Hintergrund der massiven Ceuta‑Flucht
Ende Juli erreichten schätzungsweise siebzigtausend Menschen die spanische Enklave Ceuta, die an der marokkanischen Küste liegt. Laut Menschenrechtsorganisationen kamen über einhundertvierzig Todesopfer hinzu, während die humanitäre Lage vor Ort weiter eskalierte. Die rasante Entwicklung löste in den Medien Spekulationen aus: Einige vermuteten eine verdeckte Kampagne, andere warnten vor einem geopolitischen Manöver.
Wie die Recherche ins digitale Feld führte
Der ORF‑Journalist Maximilian Handl, Mitglied des Verifikationsteams Defacto, beschrieb den Einstieg in die Untersuchung. Zunächst wurden Suchmaschinen genutzt, um öffentliche Hinweise auf Diskussionsplattformen zu finden. Viele der gefundenen Facebook‑Links waren bereits offline, doch mithilfe von Archivdiensten konnten noch funktionierende Einladungs‑URLs zu WhatsApp‑Gruppen extrahiert werden. Zehn dieser Gruppen wurden anschließend eingehend analysiert.
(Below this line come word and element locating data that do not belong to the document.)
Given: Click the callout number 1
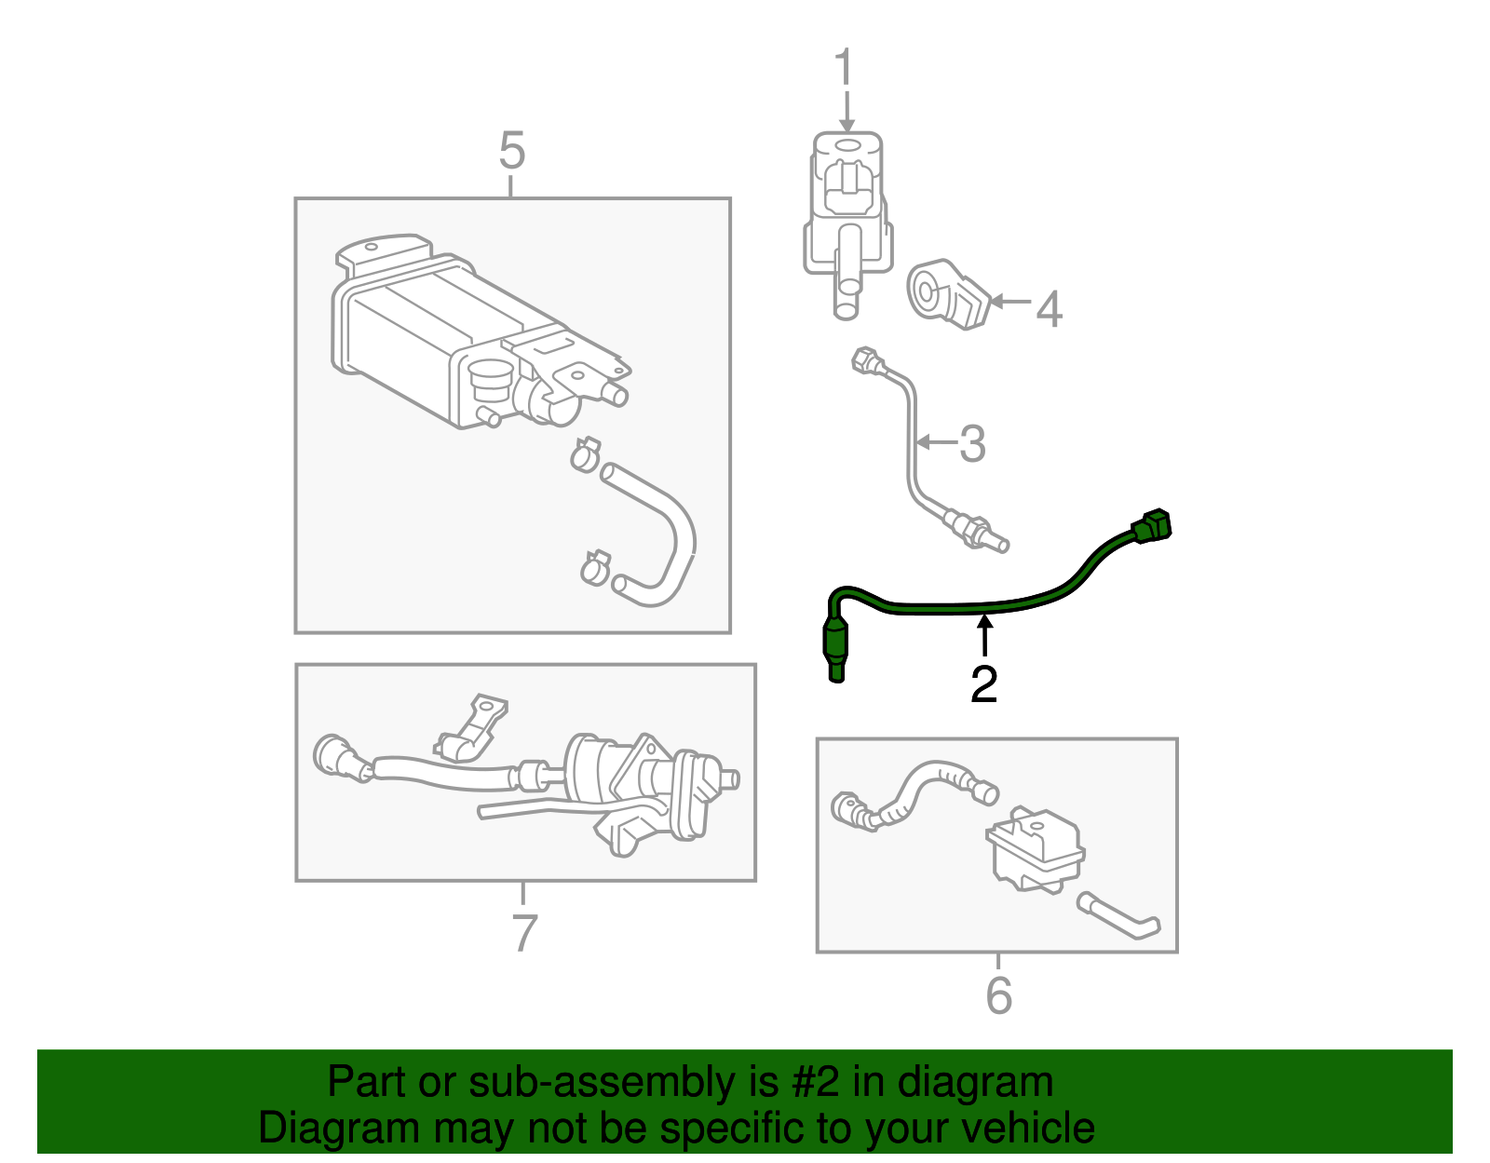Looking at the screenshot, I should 843,69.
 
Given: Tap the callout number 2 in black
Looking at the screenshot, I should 983,684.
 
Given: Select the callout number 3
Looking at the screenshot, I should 972,444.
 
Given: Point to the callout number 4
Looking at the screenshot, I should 1049,308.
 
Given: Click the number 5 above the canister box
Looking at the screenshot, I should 511,150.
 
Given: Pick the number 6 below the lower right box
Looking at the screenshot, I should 998,995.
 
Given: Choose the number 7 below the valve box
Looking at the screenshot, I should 524,932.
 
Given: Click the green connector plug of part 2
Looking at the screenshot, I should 1153,526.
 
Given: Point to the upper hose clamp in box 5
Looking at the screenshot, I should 585,454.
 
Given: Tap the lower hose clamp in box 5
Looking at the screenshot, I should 594,566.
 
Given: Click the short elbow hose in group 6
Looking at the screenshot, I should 1118,916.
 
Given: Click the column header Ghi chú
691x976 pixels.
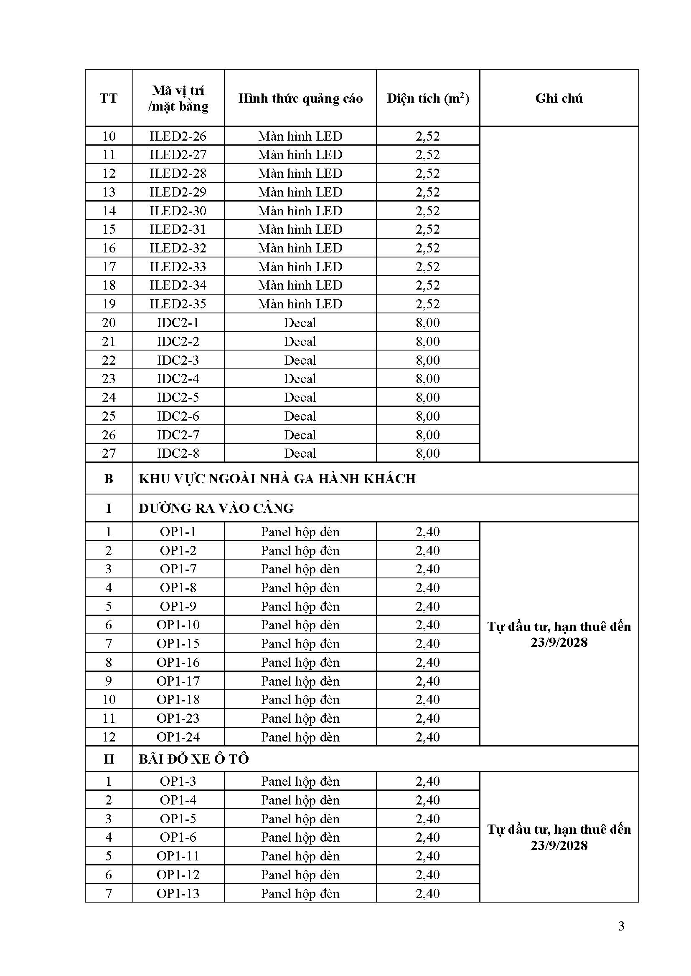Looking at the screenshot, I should (559, 98).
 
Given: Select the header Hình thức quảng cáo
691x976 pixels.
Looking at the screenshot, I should (300, 98).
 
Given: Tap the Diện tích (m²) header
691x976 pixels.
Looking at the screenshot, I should (428, 98).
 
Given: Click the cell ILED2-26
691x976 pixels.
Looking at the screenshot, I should (178, 136).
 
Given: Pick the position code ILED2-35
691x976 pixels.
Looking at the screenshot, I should (178, 304).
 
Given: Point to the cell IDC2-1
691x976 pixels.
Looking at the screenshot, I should (178, 323).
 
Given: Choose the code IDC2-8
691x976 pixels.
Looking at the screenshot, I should (178, 453).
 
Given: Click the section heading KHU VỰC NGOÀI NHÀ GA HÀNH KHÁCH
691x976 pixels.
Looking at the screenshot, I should (277, 479).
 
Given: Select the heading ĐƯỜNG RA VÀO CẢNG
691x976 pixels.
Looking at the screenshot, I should (216, 508).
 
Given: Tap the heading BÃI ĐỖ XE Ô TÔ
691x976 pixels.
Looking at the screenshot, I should (193, 758).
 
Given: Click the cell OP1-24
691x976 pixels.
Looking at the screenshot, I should (178, 736).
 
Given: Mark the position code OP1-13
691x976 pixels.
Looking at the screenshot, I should (178, 893).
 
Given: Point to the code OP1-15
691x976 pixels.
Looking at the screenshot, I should (178, 643).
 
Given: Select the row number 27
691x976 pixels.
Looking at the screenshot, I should (109, 453).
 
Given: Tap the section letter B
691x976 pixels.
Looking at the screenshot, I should (109, 479).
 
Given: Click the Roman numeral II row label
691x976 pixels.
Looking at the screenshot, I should (109, 758).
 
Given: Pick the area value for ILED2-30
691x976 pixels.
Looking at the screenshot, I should (428, 211).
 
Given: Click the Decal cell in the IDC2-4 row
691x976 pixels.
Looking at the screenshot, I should (300, 378).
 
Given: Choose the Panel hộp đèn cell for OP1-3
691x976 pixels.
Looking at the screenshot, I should (300, 781).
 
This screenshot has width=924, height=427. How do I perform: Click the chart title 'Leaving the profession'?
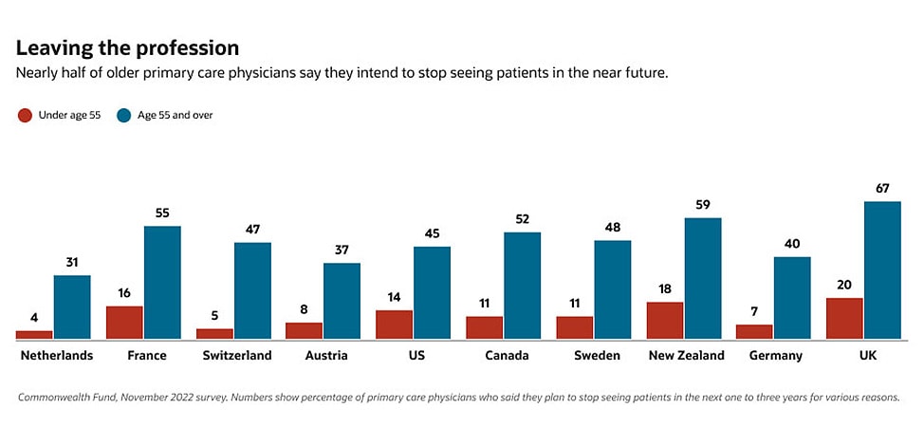click(127, 47)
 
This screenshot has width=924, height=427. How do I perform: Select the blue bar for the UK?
click(882, 269)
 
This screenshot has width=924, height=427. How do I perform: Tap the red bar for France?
click(124, 322)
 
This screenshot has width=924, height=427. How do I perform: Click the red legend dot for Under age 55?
click(26, 116)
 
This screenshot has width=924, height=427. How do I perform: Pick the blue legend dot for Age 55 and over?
click(124, 116)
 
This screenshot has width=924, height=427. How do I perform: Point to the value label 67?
click(882, 188)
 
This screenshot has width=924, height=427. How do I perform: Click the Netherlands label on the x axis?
click(57, 356)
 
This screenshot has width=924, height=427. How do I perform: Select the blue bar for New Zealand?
click(703, 278)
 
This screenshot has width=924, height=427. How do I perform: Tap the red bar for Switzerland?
click(214, 333)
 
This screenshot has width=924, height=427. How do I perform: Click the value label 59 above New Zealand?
click(703, 205)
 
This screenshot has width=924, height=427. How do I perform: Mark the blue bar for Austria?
click(342, 300)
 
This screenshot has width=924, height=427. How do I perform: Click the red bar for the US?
click(395, 324)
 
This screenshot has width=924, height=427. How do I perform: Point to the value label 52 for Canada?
click(522, 219)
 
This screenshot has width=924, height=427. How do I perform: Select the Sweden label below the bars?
click(598, 356)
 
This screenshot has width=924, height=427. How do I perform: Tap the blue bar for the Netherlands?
click(72, 306)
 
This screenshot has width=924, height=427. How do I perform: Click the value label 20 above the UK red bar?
click(844, 285)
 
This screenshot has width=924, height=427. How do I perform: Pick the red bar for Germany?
click(754, 331)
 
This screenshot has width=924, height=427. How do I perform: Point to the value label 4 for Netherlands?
click(34, 318)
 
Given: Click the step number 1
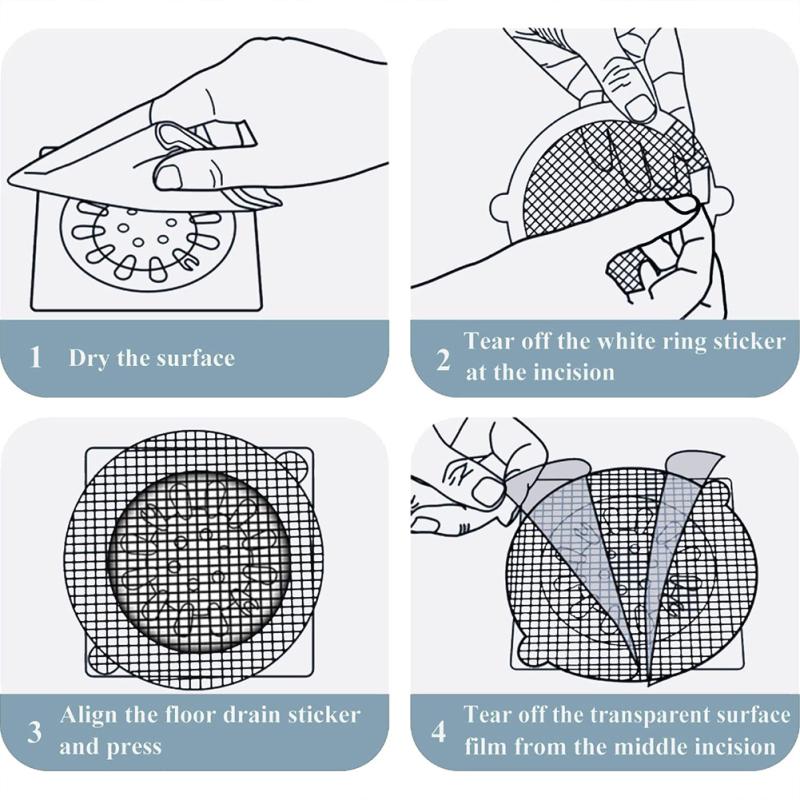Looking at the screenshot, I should point(36,357).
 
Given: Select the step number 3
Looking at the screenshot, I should point(35,732).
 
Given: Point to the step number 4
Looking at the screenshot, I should point(439,732).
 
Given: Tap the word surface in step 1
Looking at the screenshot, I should point(196,358).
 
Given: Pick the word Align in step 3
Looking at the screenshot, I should point(88,715).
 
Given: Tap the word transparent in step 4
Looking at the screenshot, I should point(651,715).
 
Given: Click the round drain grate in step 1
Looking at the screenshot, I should point(146,240).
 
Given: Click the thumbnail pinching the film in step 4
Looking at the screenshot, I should point(488,490).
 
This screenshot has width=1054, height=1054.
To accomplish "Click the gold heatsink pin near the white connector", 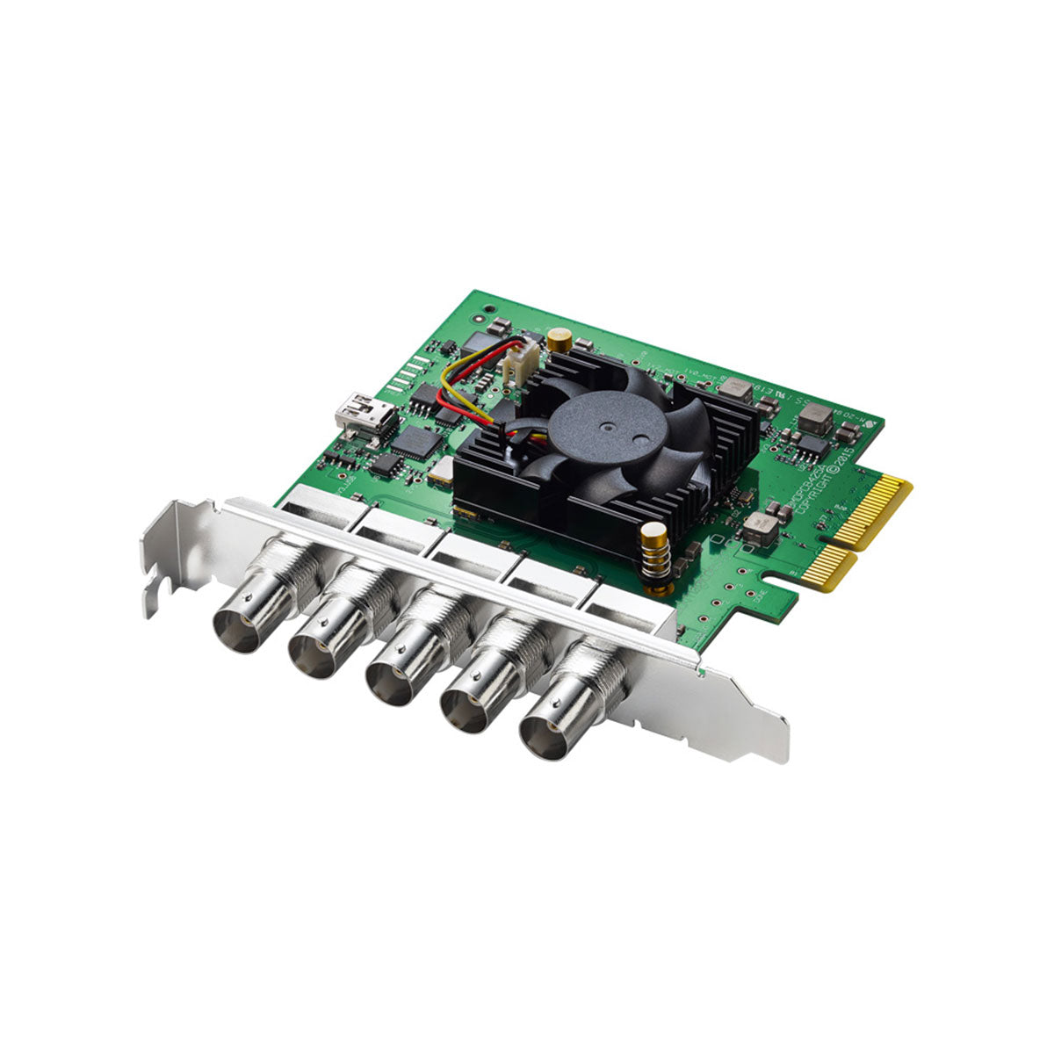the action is click(556, 339).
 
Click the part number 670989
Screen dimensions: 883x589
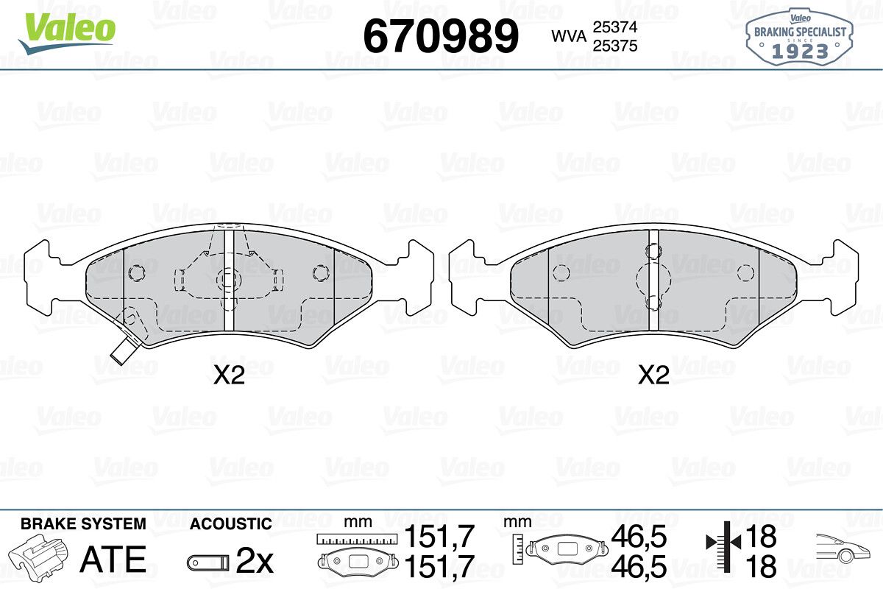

Struktur und Dynamik der Gruppen
Die untersuchten Chats variierten stark in ihrer Größe: Während einige rund fünfzig Mitglieder zählten, wuchsen andere auf mehrere Tausend an. Die Mehrzahl der Teilnehmenden war männlich, im Alter von sechzehn bis fünfunddreißig Jahren. Die Unterhaltungen drehten sich um konkrete Logistik – von Schlafplätzen über Polizeikontrollen bis hin zu Schwimmausrüstung – und um die emotionalen Hoffnungen, die ein Leben in Europa verspricht.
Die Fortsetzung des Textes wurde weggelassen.